Requirements: Convert everything from the line containing "Image resolution: width=1456" down to the end of the records into a two-column CSV with the headers instruction and response. Give one row per record, with its text and its answer each in a single quoted field and any line breaks replaced by spaces.
= = = =
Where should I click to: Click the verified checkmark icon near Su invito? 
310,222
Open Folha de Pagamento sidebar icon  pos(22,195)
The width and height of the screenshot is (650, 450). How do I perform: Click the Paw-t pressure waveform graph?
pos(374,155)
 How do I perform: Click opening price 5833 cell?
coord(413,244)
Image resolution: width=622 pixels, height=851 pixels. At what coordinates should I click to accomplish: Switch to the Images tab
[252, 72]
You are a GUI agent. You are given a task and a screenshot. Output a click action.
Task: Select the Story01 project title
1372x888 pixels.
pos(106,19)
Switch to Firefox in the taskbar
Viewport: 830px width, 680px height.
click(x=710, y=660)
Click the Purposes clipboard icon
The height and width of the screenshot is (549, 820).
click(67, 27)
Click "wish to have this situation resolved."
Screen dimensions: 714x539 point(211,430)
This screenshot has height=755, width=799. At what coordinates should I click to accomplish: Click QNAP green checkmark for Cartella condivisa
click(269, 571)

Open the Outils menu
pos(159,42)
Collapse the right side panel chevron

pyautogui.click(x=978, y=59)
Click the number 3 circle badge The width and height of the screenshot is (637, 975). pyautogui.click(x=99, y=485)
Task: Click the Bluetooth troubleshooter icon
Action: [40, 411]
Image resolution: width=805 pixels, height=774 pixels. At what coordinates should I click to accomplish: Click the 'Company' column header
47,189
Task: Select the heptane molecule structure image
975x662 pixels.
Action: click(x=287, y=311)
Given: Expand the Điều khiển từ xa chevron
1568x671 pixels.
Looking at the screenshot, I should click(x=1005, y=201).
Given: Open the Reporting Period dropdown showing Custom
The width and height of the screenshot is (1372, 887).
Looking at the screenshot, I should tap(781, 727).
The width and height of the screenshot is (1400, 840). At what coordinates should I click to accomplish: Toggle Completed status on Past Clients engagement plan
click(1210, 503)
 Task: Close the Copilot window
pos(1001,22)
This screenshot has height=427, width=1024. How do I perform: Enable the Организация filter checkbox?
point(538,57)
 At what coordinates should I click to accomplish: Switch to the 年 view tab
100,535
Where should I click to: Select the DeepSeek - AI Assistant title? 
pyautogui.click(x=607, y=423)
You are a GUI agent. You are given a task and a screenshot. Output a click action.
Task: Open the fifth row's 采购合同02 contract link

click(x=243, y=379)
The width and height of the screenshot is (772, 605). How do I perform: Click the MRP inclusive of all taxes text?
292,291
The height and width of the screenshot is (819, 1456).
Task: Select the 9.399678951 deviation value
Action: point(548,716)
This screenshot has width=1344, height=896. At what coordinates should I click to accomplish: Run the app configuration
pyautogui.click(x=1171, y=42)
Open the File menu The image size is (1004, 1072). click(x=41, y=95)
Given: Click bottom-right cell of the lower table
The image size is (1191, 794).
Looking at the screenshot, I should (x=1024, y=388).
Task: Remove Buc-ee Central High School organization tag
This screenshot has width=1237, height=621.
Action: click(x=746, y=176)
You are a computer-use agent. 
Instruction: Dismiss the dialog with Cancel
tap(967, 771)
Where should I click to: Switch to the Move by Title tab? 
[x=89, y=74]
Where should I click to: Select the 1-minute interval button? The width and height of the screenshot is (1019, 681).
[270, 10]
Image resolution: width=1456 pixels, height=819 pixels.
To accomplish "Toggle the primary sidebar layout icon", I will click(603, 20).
= = = =
Solution to the problem:
instruction,response
"Image resolution: width=1456 pixels, height=819 pixels. To accomplish ""Toggle the primary sidebar layout icon"",","I will click(603, 20)."